Review of Call Me by Your Name (2017) by Le W — 30 Dec 2017
Not to be a contrarian, but Call Me By Your Name is a marvelous performance by Timothee Chalamet, trapped in a mediocre literary adaptation of a great novel, by a great director who keeps firing blanks and a screen writer, who should have known better than remove the most important message of the source material.
Let me explain. Chalamet is simply mesmerizing - when he is on screen, the movie sparkles with incredible authenticity. The same cannot be said about Armie Hammer - he is largely wooden and uncomfortable, with an expressed ambiguity of a, well, hammer.
This is the third movie by Luca Gudagnino in wide release and it simply does not live up to the promise of Io Sono Amore (I Am Love), though it is clearly better than the misguided A Bigger Splash. I am a big fan of erratic geniuses (still waiting for a great masterpiece from Allen and Mallick), but in this instance, the editing, self indulgence and simply terrible music (much of it committed by the otherwise note-worthy Suffjan Stevens) make me think that Luca is loosing the plot.
Never mind, it will be a boffo box office, couple of Oscars and all, as it is a (straight) crowd pleaser. The biggest offender, though, is the unassailable James Ivory, whose script makes a curious choice.
It cleaves off the most important part of the Andre Aciman's novel - its final coda. In the movie, we are led to believe that the final contact between the lovers was the telephone call from Oliver, announcing his engagement (to a woman).
So there you have it: it was just a phase for Oliver and merely a summer infatuation for Ellio. Clean, non-threathening ending for the general population. The novel is much more nuanced. They meet again, some years later.
They have kept tabs on each other, if somewhat surreptitiously. But their encounter reveals the true message of the novel: Ellio is a fully realized, if lonely, man. He knows what love is all about. Oliver, on the other hand, is the lost soul.

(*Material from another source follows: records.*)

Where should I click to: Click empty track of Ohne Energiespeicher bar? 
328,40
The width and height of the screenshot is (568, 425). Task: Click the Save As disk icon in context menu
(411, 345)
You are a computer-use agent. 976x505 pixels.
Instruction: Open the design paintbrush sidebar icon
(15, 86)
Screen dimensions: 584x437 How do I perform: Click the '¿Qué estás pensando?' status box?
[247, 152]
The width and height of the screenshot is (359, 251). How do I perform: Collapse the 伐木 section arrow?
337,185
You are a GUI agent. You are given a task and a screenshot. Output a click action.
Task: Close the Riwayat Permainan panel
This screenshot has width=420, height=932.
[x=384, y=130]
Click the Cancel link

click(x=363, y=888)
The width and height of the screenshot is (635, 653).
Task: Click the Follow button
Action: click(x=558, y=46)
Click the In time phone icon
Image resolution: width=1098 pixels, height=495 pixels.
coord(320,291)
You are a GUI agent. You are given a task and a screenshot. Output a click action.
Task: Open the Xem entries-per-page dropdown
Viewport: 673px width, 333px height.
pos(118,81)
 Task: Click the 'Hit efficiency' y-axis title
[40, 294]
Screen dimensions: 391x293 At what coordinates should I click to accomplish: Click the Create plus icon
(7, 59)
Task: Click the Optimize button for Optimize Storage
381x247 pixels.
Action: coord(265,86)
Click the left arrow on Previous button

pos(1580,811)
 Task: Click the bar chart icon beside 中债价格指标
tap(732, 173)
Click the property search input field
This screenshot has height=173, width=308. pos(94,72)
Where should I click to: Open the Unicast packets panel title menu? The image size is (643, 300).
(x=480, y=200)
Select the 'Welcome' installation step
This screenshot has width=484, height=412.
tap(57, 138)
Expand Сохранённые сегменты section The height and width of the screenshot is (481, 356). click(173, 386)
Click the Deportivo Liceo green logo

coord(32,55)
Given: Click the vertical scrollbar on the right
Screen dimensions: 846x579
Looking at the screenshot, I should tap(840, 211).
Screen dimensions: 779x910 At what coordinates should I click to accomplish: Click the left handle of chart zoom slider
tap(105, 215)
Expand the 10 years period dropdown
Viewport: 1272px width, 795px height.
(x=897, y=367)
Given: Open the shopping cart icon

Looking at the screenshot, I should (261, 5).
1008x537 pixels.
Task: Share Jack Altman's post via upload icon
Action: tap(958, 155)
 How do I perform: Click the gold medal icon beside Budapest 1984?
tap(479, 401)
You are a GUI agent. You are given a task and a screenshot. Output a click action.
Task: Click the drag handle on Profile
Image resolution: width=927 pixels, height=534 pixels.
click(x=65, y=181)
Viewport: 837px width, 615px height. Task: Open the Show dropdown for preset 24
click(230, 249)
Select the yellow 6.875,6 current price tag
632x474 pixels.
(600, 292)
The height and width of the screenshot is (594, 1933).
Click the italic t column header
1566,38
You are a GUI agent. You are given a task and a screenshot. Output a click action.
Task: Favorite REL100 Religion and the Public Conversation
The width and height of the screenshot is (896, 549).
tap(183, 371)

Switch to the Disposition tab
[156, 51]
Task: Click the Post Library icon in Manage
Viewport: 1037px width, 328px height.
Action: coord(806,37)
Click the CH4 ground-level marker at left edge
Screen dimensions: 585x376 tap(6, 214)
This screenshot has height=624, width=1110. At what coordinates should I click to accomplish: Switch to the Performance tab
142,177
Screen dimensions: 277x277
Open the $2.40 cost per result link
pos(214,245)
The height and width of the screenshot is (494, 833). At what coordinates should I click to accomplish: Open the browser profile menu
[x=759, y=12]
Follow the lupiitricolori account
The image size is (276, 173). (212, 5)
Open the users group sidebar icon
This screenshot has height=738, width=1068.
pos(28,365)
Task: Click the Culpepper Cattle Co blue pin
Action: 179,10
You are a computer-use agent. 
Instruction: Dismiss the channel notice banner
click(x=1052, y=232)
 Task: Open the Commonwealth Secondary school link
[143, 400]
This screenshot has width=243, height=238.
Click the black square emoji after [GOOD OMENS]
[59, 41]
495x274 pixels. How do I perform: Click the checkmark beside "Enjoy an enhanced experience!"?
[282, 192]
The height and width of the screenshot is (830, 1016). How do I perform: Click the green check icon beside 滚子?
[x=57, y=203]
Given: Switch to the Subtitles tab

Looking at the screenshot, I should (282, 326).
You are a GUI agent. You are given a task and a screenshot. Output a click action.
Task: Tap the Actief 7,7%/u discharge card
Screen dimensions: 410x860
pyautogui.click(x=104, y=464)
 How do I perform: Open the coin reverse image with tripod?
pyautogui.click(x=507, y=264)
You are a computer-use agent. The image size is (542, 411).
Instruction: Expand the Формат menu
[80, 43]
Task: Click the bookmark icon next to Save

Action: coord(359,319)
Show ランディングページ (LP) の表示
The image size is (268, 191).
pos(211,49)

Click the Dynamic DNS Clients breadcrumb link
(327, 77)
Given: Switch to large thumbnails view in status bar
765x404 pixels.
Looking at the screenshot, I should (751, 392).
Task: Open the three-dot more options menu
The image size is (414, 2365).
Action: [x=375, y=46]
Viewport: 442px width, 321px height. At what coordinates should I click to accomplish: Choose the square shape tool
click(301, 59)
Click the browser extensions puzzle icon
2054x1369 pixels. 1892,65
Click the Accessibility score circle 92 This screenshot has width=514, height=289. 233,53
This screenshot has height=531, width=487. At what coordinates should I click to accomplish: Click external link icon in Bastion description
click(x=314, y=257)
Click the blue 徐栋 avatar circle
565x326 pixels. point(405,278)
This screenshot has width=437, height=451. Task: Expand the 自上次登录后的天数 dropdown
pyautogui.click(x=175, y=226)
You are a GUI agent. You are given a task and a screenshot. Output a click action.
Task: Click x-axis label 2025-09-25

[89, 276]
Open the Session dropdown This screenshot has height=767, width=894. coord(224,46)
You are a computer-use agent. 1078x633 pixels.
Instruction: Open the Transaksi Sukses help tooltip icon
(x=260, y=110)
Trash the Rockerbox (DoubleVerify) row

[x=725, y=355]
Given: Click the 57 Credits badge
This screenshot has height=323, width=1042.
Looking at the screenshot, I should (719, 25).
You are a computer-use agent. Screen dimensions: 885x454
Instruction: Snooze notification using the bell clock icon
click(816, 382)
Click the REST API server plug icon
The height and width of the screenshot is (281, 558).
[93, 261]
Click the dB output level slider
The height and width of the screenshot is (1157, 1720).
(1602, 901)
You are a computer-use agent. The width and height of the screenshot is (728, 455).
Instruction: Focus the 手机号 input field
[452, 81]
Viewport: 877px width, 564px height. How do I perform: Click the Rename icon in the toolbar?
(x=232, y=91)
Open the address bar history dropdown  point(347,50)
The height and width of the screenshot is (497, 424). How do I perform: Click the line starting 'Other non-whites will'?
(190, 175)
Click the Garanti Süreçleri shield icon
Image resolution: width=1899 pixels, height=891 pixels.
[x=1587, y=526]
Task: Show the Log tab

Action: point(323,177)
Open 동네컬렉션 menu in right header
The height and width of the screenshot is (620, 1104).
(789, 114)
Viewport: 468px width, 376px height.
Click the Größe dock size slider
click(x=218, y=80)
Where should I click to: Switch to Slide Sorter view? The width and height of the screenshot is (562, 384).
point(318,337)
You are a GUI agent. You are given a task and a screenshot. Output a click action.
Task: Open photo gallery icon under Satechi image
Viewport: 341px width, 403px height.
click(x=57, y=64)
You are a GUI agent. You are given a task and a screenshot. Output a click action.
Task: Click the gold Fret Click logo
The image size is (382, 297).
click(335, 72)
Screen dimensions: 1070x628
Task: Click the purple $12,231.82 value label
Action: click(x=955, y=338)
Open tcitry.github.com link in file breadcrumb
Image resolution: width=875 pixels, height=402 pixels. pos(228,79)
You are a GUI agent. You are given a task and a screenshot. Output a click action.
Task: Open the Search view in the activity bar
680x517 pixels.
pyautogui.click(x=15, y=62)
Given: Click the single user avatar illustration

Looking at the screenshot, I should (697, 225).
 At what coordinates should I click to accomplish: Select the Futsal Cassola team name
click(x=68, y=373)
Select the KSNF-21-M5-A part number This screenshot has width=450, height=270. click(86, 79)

He has a family and a career, but his life is empty, because his heart stopped beating when he chose mainstream respectability over love that (to this day) does not dare to speak its name very loudly.
.. In Ivory's world, Oliver is the conformist Clive to Ellio's brave Maurice from that eponymous Merchant/Ivory outing. It's a shame a great story got sacrificed yet again to the god of Mammon.
Regardless, everybody is tripping over themselves in adoring this film, so I don't expect many to pay attention to these issues. Maybe just the thinking ones.
This review of Call Me by Your Name (2017) was written by Le W on 30 Dec 2017.
Call Me by Your Name has generally received very positive reviews.